Task list
[1] Decide whether each statement agrees with the reader reviews of the Messiah Advent devotional. For each, answer yes or no and quote the deciding words from those reviews. (a) One reviewer notes that each day lists how many minutes its reading and listening will take. (b) The book includes no recipes. (c) The 2024 reviewer was going through the devotional for the third time.
[2] Continue the reader reviews of the Messiah Advent devotional, picking up after their final sentence.

Excerpt provided

## Start

2023 Update—Just finished our third Advent with this book. It gets better every year!
2024: 4th year doing this devotional with my daughters. We got to see Handel’s Messiah live in person this year and it was incredible! Highly recommend.
A splendid compendium of thoughts and ideas on celebrating Advent through small bites of Handel's Messiah each day. Contributors share ideas on how their families celebrate.
The joy of this book is that it inspires one to "up their Advent game" without burdening the reader with guilt and a sense of incompetence. Cindy Rollins does not want her readers intimidated by the perfect Advent season.
On a personal note, the music of Handel's Messiah has been present every Christmas season that I can remember. Listening was a large part of my childhood. I've sung in several performances. My brother, a professional tenor, has soloed in countless Messiahs. When I listen now, I am engulfed in a happy sadness. A sweet melancholy. It brings memories of my growing up years. Geography and life have kept me from all but two Christmases with my siblings since I was 18. And, somehow, all those emotions surface when I hear the opening orchestral overture. I know, I know: it's not about me. And the part that's not about me is the joyful part.
As my friend Cheyenne would say 10 out of 10! The Rollins family advent traditions are inspiring to be more aware of the Advent season and develop our own advent and Christmas traditions for years to come.
I found this perfectly delightful. It was an effortless yet rewarding read, and I couldn't wait to return to it every day. Even if I didn't want to incorporate Messiah into my family's celebrations, it would have been worth the read. Far from being a threatening, prescriptive, "oh no one more thing to squeeze into the season" book, it made me more excited to observe Advent and celebrate Christmas.
Rollins does not dominate the pages (and it would have been fine if she had); rather, she marshals several moms to share their Advent ideas, along with short essays to help us know how to appreciate the Messiah pieces from that week. This, along with recipes in the back, gives the whole thing the good feeling of a bunch of families excited to incarnate the season getting together and saying, "Ooo, what about this?" "Have you thought about the implications of this?" "Wow, great idea!" I never felt any pressure or inadequacy from what they shared, and I gleaned joyful ideas from its pages.
I was raised in the soil of Handel's Messiah, nurtured and cultivated on the cadences and curlicues of that glorious oratorio. I can't remember a time when the Hallelujah Chorus didn't course through my veins.
This Advent devotional is a winsome guide to families who may not had the same upbringing. In her signature style, Cindy Rollins gives a view of what it might look like without pressing the stress of expectations on the reader. The best thing ever? Each day has the minutes it will take to read and listen to that day's selection. Most are ten minutes or less.
I especially appreciate that she takes a long view of inculcating the true, good, and beautiful into our children's and grandchildren's Advent/Christmas. If [tradition A] didn't happen this year...relax! You have next year to pick it up. I call it the drip-drip method: small drops of daily care parceled out consistently will have long-lasting effect.
12/30/18 We decided to use this guide through the Messiah again this year for Advent, and I think I enjoyed it even more this time around. And even though we didn't get it finished this year on Christmas day, it's really flexible and quite perfect for listening to during the 12 days of Christmas as well.

## End

Given data
## Start

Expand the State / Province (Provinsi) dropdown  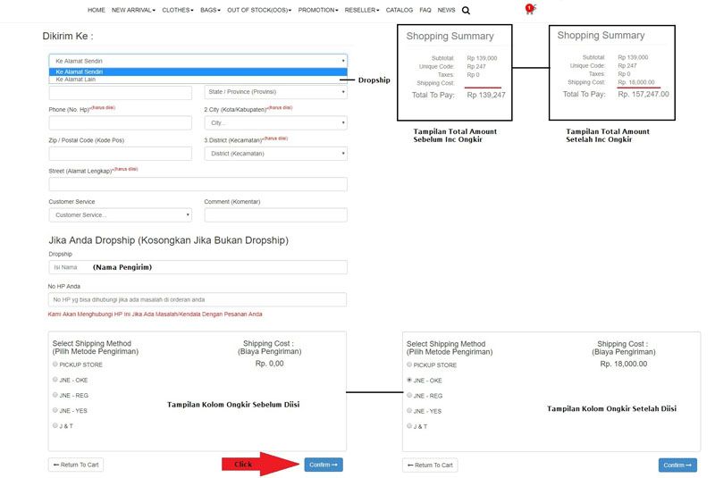(x=275, y=92)
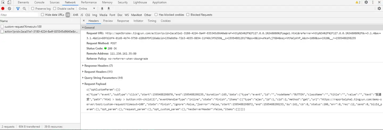Open the Preview tab of the request
The height and width of the screenshot is (130, 383).
pos(108,21)
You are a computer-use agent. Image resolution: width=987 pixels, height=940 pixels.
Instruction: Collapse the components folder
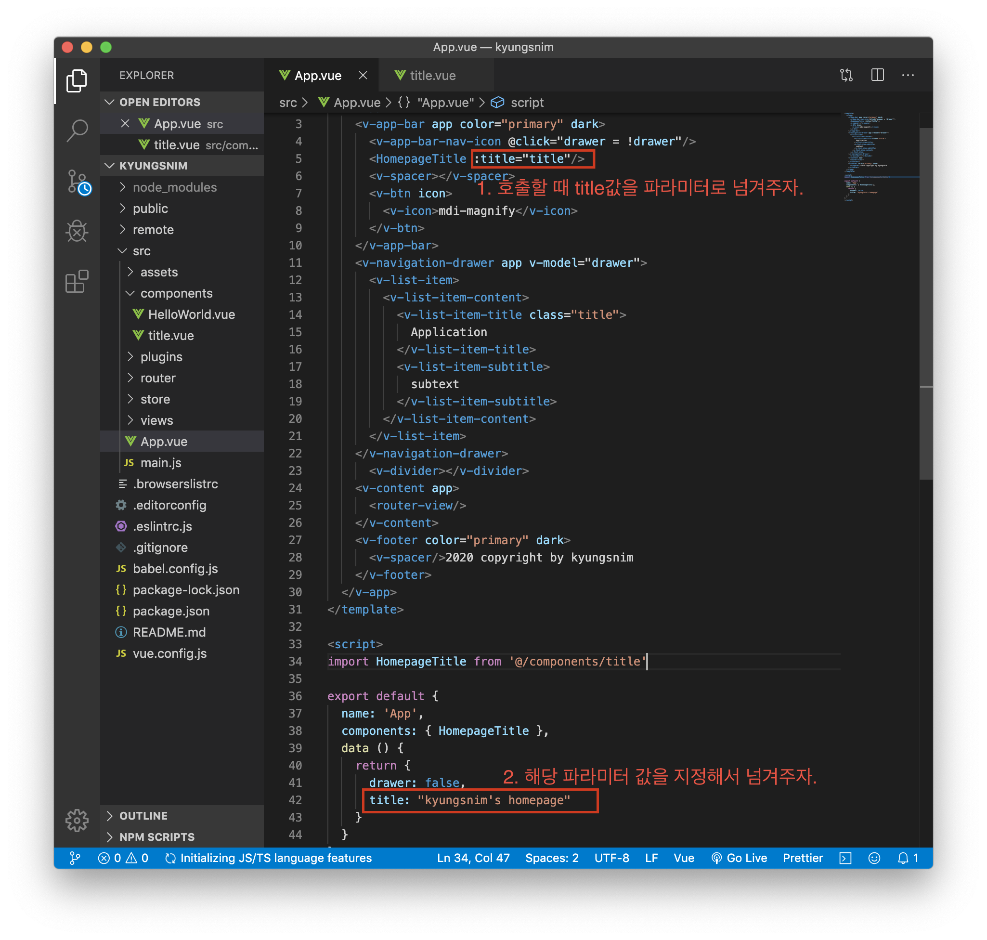pos(176,293)
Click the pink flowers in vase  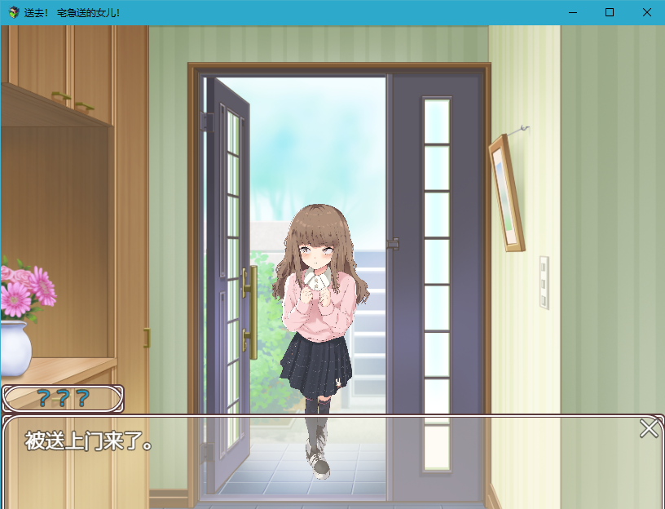[x=28, y=289]
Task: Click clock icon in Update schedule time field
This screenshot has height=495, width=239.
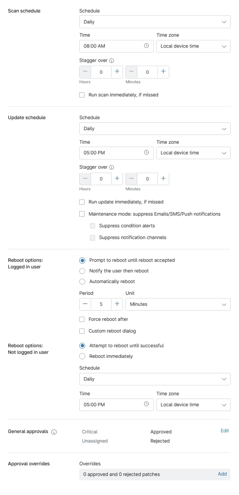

## End

Task responses
[1]
(a) Yes: "Each day has the minutes it will take to read and listen to that day's selection."
(b) No: "along with recipes in the back"
(c) No: "4th year doing this devotional with my daughters."

[2]
12/17 Just finished reading this lovely little resource for Advent structured around the Messiah. It's easy to use, well-organized, and full of fun and helpful Advent extras. We're following this guide as we listen to sections of the Messiah each night, and I'd recommend it to any family who wants to try something new for Advent.
Update: This was our fifth December where we worked through Handel's Messiah across the month. It has become a beloved family tradition. We read the scripture verses as Cindy has broken them up and then we watch a Messiah recording. It's becoming like visiting with an old friend at the end of each year.
We used this book as our guide through Handel's Messiah this year. It's a wonderful way to go through the messianic prophecies and life of Christ, while also enjoying beautiful and sometimes transporting music and singing. Breaking it up over the month makes it doable for families and even to slow down to savor all the beauty.
I read ahead and I am so glad I did. I loved the Christmas memories shared by Cindy Rollins and others. We are using this for our family’s advent season. It is the best guide for advent that I have ever used. I have had more failures than successes with advent books but this one is very promising and so far successful, even if we miss a day or two.
12/28/2018 We finished well as a family and my children and I have a greater appreciation and understanding of Handel’s Messiah. We also had a very enjoyable Advent Season. Thank you, Cindy Rollins.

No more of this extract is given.